- Problem statement: Nothing but the lines below from the one holding "Where should I" up to and including the one holding "Task: Open the Version: version1 dropdown" should be copied, exactly and without pictures.

- Material for this exercise:
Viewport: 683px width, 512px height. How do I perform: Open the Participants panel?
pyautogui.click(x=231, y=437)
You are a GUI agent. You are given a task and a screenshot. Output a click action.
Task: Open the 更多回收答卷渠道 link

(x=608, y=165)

--

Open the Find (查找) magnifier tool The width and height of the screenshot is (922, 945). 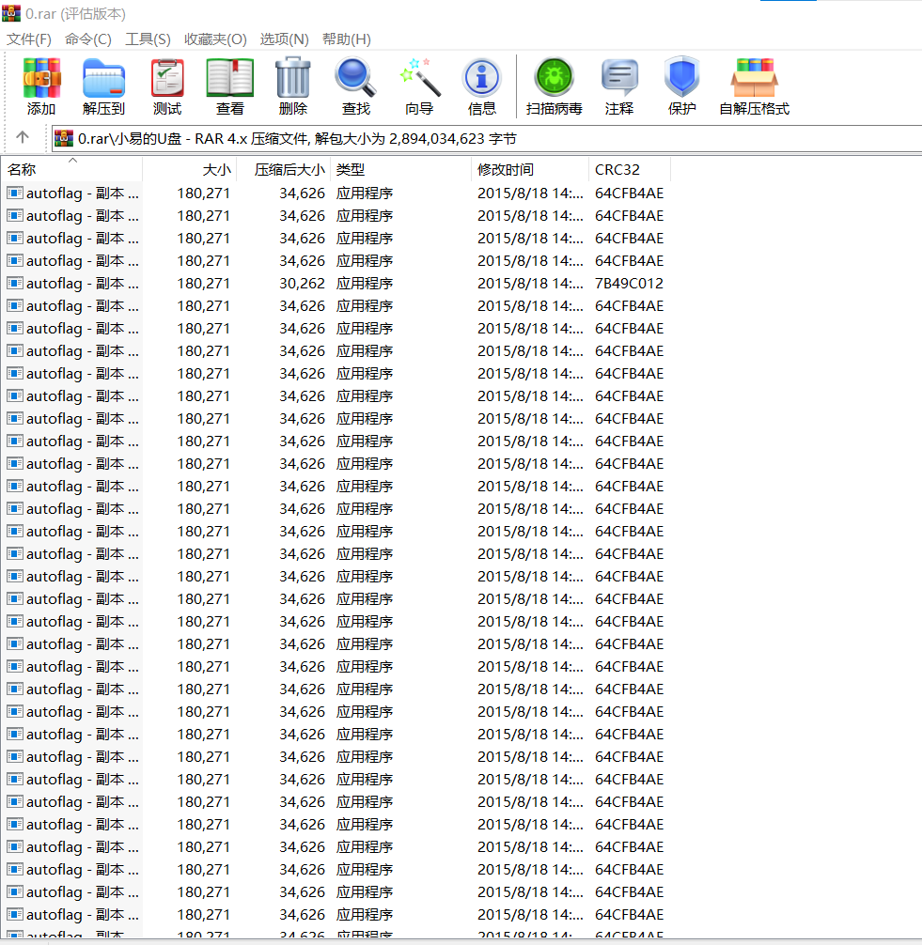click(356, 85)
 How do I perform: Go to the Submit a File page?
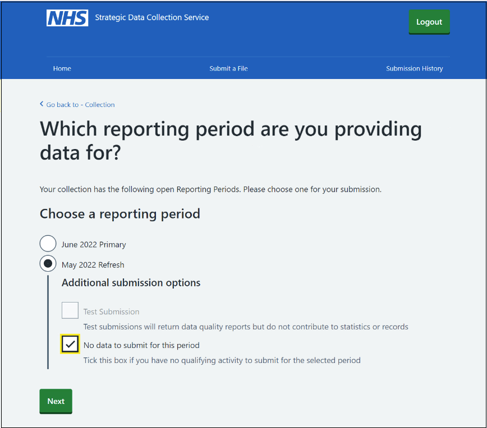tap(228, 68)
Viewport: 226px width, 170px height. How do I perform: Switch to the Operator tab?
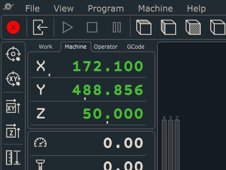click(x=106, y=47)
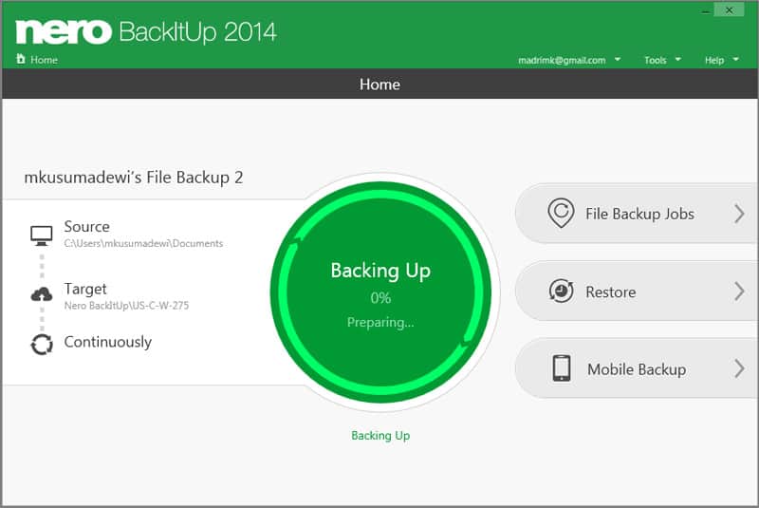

* * *

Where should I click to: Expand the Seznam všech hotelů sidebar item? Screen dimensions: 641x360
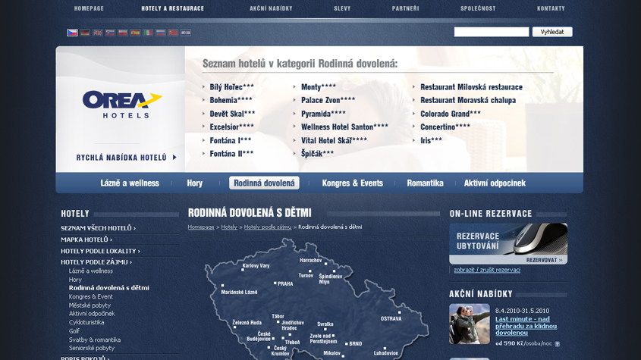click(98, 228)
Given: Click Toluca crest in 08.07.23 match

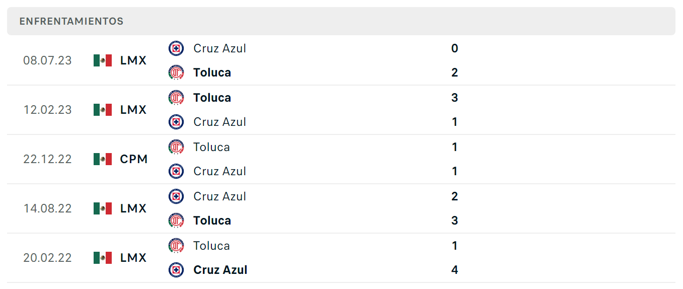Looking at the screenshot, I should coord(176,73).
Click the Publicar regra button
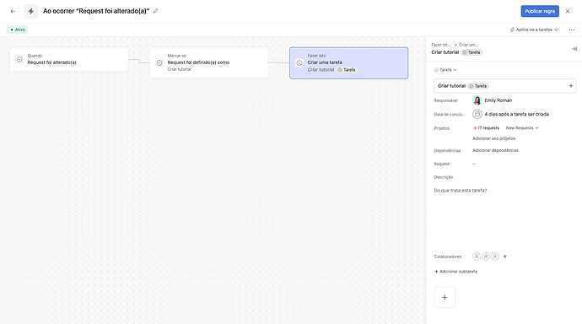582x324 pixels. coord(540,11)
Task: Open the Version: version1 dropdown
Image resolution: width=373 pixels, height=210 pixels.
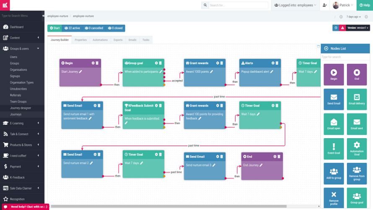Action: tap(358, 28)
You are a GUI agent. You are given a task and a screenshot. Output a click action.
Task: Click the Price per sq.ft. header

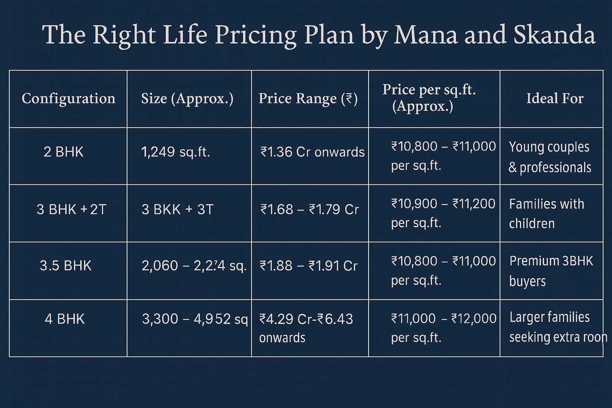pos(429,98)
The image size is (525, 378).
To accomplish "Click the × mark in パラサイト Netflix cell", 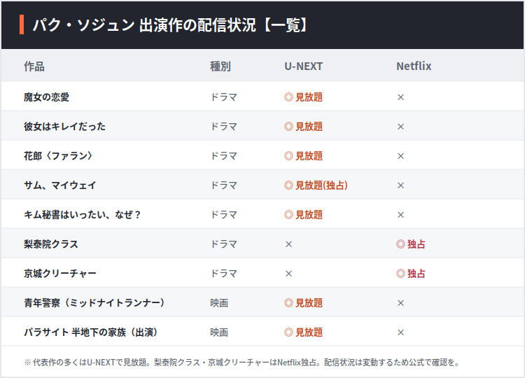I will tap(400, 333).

- Task solution:
Where should I click to: Expand the Seznam všech hotelů sidebar item? Screen dimensions: 641x360
click(98, 228)
Given: Click Toluca crest in 08.07.23 match

Looking at the screenshot, I should coord(176,73).
Click the Publicar regra button
582x324 pixels. coord(540,11)
Task: Open the Version: version1 dropdown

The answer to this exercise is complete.